UU 23/2004 tentang Penghapusan Kekerasan dalam Rumah Tangga (UU PADRT) memuat aturan, larangan, hingga sanksi bagi pelaku KDRT. UU ini dibuat dalam rangka memberikan sanksi tegas bagi para pelaku dan meminimalkan KDRT. (Detik, 30/09/2022). Namun, alih-alih berkurang, justru tindakan KDRT makin marak. Berdasarkan data Kemen PPPA, hingga Oktober 2022, ada 18.261 kasus KDRT di seluruh Indonesia, 16.745 (79,5%) di antaranya dialami perempuan.
Pemkot Yogyakarta mencatat 156 kasus kekerasan dalam rumah tangga (KDRT) terjadi sepanjang tahun 2022 ini. Dari rentetan kasus tersebut, 24 di antaranya berlanjut hingga meja hijau. Kepala Dinas Pemberdayaan Perempuan Perlindungan Anak dan Pengendalian Penduduk dan Keluarga Berencana (DP3AP2KB) Kota Yogya Edy Muhammad, menuturkan, bahwa data tersebut merupakan rangkuman insiden KDRT yang terjadi hingga bulan Agustus.
“Kasus KDRT itu yang tercatat dalam Sistem Informasi Gender dan Anak (SIGA). Artinya, itu data gabungan termsuk dari lembaga lain, untuk Kota Yogyakarta,” tandasnya, Minggu (2/10/2022). Edy menjelaskan, maraknya kasus KDRT tersebut, disikapi instansinya dengan memperpanjang sinergitas bersama Peradi (Perhimpunan Advokat Indonesia) Kota Yogyakarta. Dengan begitu, korban-korban kekerasan bisa mendapat pendampingan.
Satu di antaranya, ketika ada aduan KDRT di kepolisian, maka Unit Pelaksana Teknis (UPT) Perlindungan Perempuan dan Anak dipastikan diajak duduk bareng. “Untuk penanganan lebih lanjut terkait dengan psikologi korban. Kemudian, kalau terkait dengan kasus hukum baru konselor dari Peradi yang turun tangan mendampingi korban,” urainya.
Meski demikian, ia menggaris bawahi, bahwa peran konselor Peradi tidak melulu harus mendampingi para korban sampai ke ranah kepolisian dan pengadilan. Pasalnya, tidak semua kasus KDRT yang terjadi di wilayahnya berlanjut hingga meja hijau. Edy berujar, peran Peradi ialah memberi pemahaman, atau referensi hukum, ketika korban membuat aduan terkait KDRT.
Nantinya, konselor bakal menyuguhkan hasil pertimbangan, untuk bahan pengambilan keputusan oleh korban, apakah kasus tersebut dilanjutkan ke ranah pengadilan, atau cukup mediasi. ”Sehingga, ada perbedaan antara pengaduan ke UPT dengan ke polisi.
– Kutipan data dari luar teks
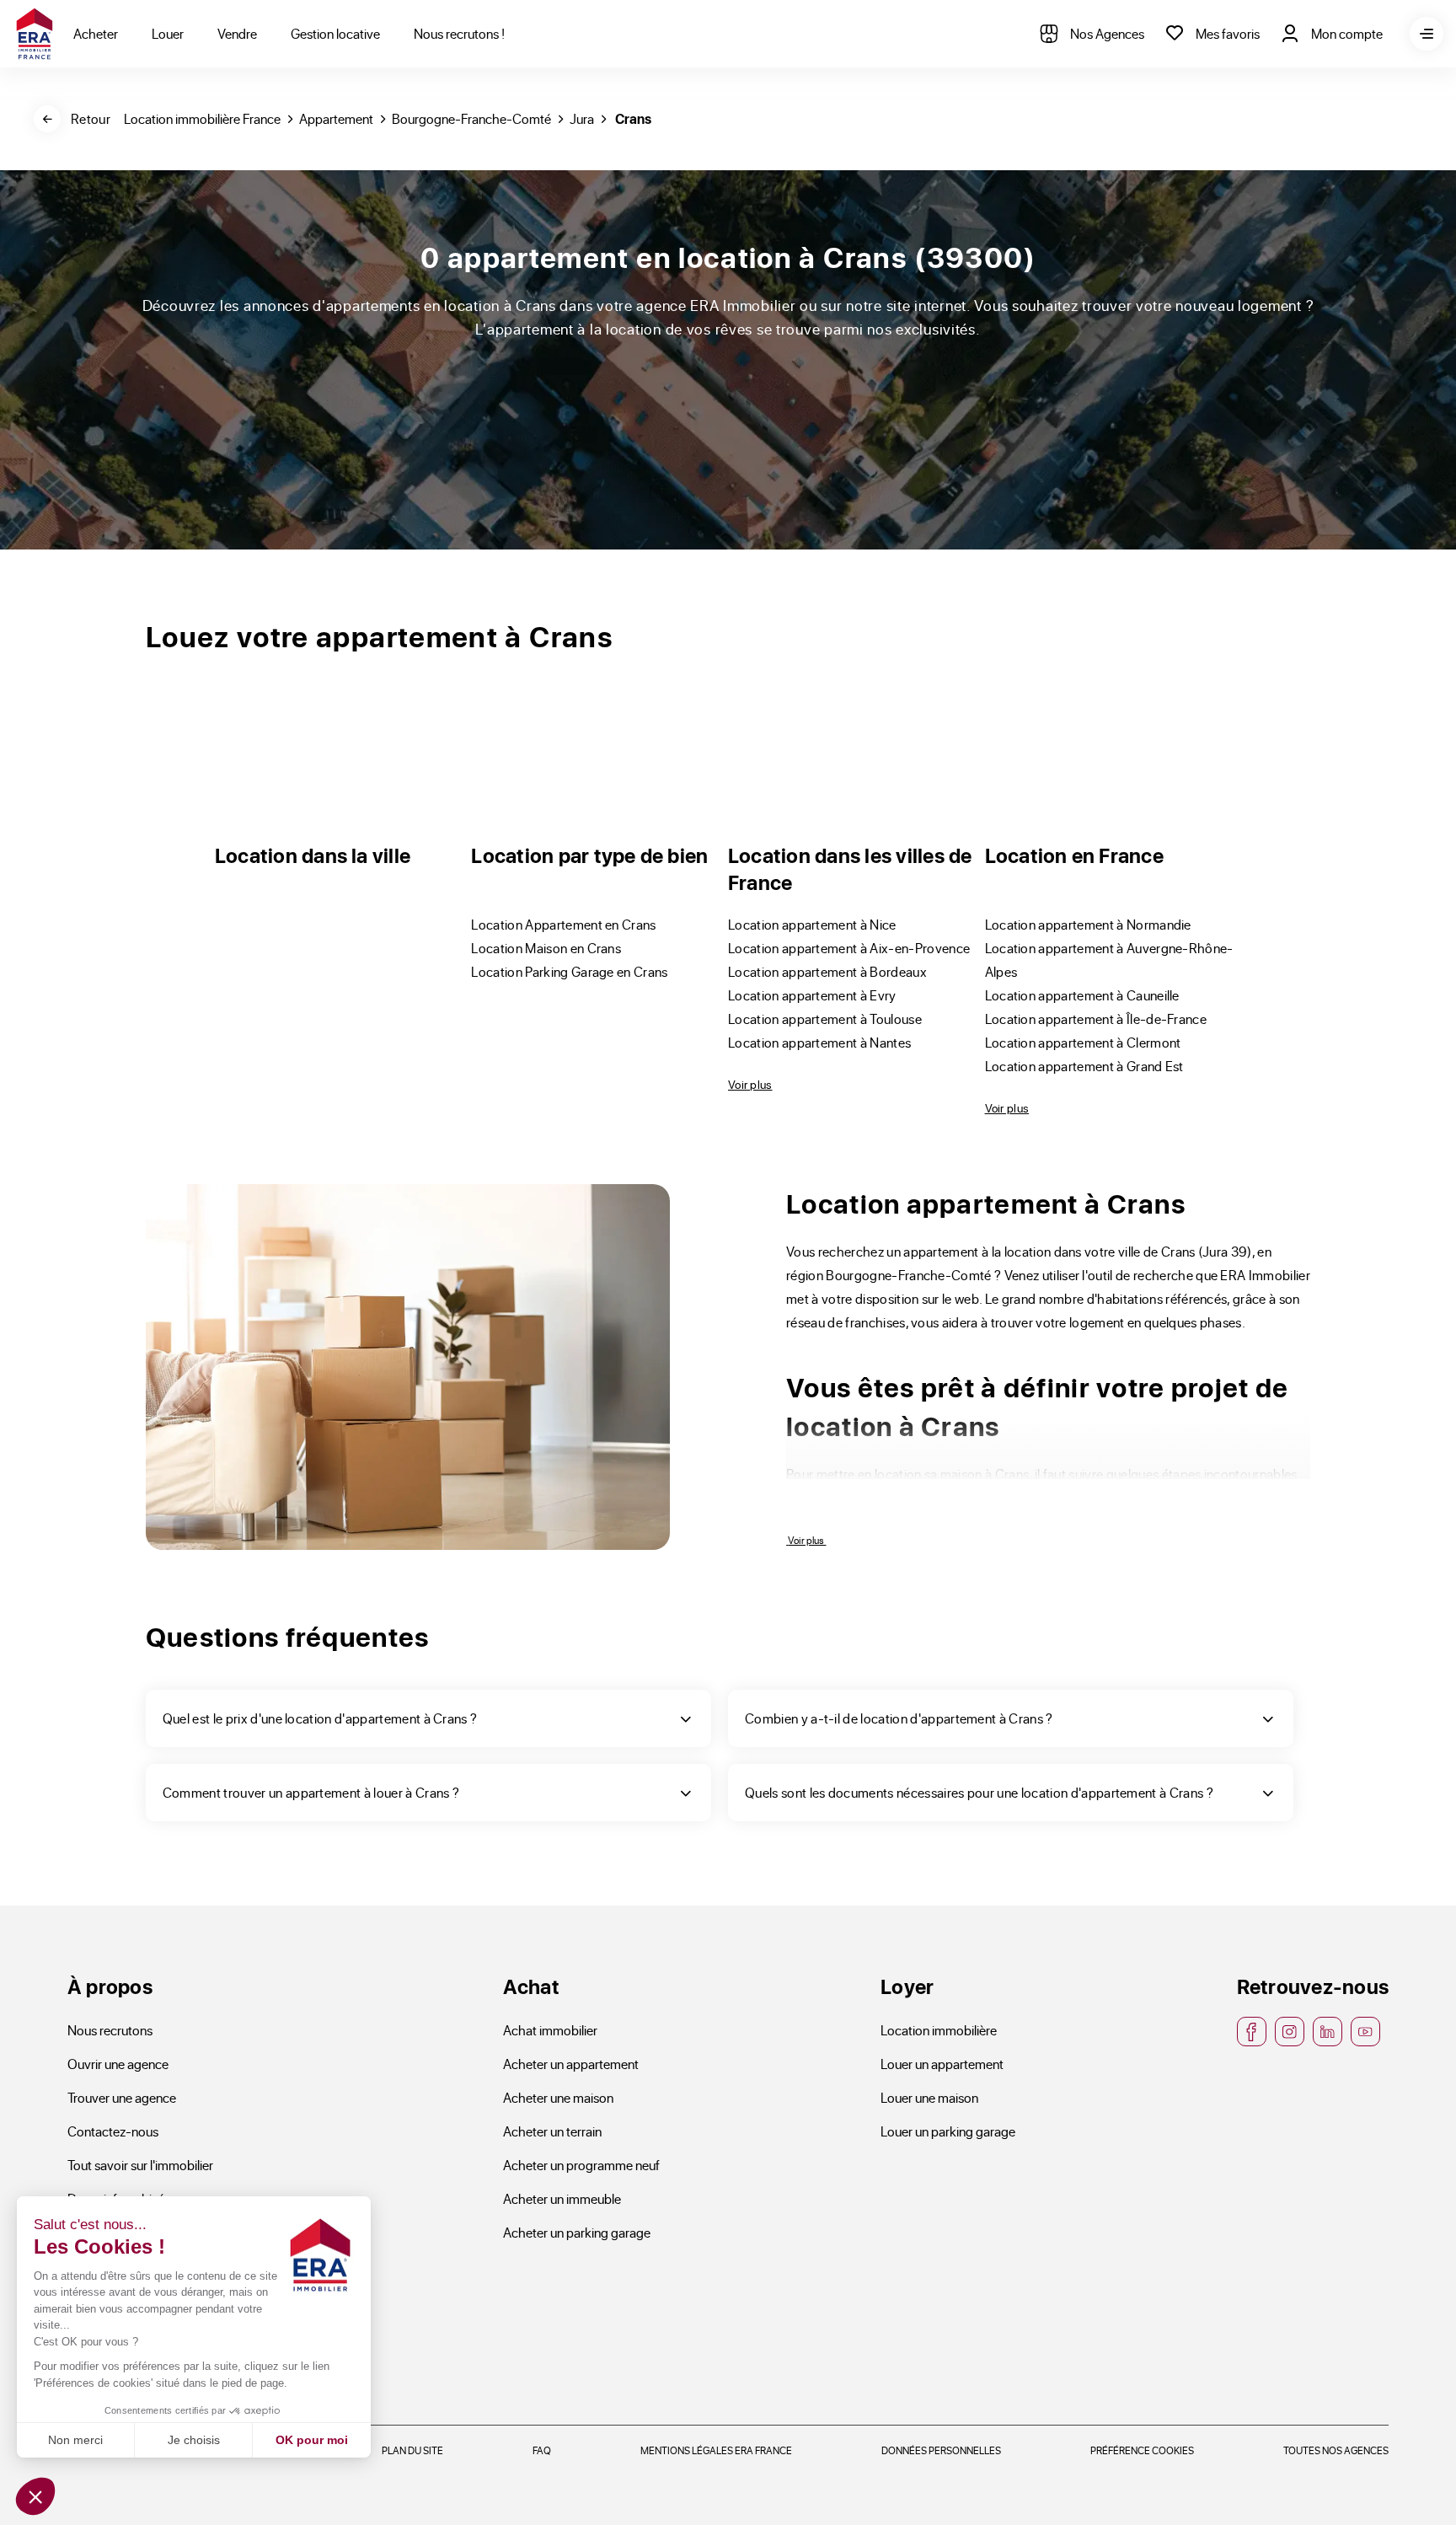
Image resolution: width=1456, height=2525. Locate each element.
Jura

Kecuali, kalau kasusnya itu kekerasan seksual, jelas pakai UU TPKS, biasanya kita langsung sarankan ke polisi,” tegasnya.
KDRT sebenarnya bukan konsep atau istilah baru. Konsep ini dipopulerkan kaum feminis dengan ide kesetaraan gendernya. Di Indonesia, konsep ini berhasil masuk dalam ranah perundang-undangan, yaitu dalam UU 23/2004 tentang Penghapusan Kekerasan dalam Rumah Tangga (PKDRT). Penerapan UU ini ternyata tidak membuat kasus-kasusnya berhenti. Alih-alih menyelesaikan masalah, penerapannya justru menimbulkan persoalan baru. Dalam beberapa kasus berakhir dengan pemenjaraan suami.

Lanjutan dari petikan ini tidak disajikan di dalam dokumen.